### TRY IT
The stretch from the line with "Bulgaaria (44, 1122)" through the line with "Teadlik reisija (56, 1077)" in the records below: write it out exactly, and nothing else.
── DATA FOR ANALYSIS ──
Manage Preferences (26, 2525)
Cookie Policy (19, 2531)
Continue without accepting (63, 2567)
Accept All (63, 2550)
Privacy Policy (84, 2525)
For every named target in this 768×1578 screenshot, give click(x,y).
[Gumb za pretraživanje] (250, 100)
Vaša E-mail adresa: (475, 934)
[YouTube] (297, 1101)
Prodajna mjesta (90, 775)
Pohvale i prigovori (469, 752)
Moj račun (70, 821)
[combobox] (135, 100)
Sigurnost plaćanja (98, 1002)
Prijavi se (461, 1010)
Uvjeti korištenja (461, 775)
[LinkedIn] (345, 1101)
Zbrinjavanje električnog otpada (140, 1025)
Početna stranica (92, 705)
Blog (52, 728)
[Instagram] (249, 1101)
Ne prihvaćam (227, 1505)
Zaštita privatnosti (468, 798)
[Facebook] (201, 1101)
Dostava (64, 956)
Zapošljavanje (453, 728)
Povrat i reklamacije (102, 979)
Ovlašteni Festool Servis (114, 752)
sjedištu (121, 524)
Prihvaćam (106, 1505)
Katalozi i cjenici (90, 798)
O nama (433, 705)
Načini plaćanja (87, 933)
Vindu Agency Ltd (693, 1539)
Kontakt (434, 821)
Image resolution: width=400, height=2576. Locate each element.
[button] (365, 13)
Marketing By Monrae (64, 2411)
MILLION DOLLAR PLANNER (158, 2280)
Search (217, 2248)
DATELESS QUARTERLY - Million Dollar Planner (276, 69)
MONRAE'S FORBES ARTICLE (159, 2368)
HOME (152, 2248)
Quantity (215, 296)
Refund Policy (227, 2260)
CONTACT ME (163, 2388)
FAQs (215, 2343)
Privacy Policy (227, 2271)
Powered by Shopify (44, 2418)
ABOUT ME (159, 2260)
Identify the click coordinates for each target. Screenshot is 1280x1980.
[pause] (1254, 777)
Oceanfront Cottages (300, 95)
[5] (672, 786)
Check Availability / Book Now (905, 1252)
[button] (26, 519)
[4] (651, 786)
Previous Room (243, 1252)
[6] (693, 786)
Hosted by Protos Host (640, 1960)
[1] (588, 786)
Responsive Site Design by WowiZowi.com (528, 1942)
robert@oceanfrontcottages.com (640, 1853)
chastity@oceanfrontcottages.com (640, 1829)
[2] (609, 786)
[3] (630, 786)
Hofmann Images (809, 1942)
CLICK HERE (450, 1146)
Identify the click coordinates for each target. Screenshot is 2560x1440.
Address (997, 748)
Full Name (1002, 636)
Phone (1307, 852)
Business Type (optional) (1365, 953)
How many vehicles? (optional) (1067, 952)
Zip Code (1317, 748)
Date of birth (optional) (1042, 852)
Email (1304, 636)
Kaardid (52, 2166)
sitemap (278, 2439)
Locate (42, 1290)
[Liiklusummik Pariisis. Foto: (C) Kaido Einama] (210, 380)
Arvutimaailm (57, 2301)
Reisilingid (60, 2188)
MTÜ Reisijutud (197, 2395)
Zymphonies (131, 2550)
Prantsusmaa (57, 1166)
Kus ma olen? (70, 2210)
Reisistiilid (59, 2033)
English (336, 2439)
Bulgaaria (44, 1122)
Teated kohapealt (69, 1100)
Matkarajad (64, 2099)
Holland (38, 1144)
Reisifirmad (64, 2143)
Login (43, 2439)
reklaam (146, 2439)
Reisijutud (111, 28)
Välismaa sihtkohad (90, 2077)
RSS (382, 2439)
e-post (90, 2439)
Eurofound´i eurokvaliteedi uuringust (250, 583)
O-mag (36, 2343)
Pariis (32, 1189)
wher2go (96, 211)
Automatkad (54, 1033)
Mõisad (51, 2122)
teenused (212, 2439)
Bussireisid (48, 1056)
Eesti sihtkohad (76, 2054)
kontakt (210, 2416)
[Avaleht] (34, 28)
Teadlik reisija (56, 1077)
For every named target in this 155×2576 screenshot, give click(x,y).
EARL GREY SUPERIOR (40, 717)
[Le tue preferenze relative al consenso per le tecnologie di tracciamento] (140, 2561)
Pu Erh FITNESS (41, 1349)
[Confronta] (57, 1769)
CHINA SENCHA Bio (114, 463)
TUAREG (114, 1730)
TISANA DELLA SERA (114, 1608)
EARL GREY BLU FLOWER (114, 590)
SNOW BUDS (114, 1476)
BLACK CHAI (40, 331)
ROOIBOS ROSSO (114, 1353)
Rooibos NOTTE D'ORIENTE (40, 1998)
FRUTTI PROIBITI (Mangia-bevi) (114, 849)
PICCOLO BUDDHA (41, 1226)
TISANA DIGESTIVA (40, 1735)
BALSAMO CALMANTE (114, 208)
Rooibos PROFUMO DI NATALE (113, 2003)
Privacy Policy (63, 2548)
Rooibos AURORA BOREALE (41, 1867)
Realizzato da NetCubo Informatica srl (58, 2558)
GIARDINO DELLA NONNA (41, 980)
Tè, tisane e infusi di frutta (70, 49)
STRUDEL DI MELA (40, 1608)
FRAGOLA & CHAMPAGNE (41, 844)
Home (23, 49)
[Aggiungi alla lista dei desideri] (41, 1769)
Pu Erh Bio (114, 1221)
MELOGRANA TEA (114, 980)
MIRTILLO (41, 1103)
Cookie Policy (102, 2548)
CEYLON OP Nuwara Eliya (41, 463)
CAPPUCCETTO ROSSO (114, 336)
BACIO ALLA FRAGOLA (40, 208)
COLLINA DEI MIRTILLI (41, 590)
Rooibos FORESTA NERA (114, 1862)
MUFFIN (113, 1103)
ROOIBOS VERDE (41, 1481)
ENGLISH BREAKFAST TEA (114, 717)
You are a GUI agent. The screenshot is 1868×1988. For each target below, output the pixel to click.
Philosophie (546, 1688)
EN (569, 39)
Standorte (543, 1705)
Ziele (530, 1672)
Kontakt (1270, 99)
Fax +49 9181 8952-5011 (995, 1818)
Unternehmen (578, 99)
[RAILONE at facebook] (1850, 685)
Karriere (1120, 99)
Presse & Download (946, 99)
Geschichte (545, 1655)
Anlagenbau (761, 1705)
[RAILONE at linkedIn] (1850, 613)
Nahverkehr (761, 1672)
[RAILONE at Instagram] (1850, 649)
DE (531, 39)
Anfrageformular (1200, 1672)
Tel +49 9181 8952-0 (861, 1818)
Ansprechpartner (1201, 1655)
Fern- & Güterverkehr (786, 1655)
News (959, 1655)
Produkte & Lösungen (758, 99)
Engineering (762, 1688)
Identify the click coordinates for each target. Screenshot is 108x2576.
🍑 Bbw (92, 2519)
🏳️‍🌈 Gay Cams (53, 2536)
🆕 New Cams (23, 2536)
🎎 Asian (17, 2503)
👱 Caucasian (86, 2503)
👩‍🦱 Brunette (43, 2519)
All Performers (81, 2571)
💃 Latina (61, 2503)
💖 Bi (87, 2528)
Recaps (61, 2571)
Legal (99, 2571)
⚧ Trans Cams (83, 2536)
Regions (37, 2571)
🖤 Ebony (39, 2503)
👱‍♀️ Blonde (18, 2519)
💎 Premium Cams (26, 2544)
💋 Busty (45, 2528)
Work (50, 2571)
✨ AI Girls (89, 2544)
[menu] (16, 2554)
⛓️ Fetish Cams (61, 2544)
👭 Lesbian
───
### ANSWER TO THIS PROBLEM
Bulgaaria (44, 1122)
Teated kohapealt (69, 1100)
Matkarajad (64, 2099)
Holland (38, 1144)
Reisifirmad (64, 2143)
Login (43, 2439)
reklaam (146, 2439)
Reisijutud (111, 28)
Välismaa sihtkohad (90, 2077)
RSS (382, 2439)
e-post (90, 2439)
Eurofound´i eurokvaliteedi uuringust (250, 583)
O-mag (36, 2343)
Pariis (32, 1189)
wher2go (96, 211)
Automatkad (54, 1033)
Mõisad (51, 2122)
teenused (212, 2439)
Bussireisid (48, 1056)
Eesti sihtkohad (76, 2054)
kontakt (210, 2416)
[Avaleht] (34, 28)
Teadlik reisija (56, 1077)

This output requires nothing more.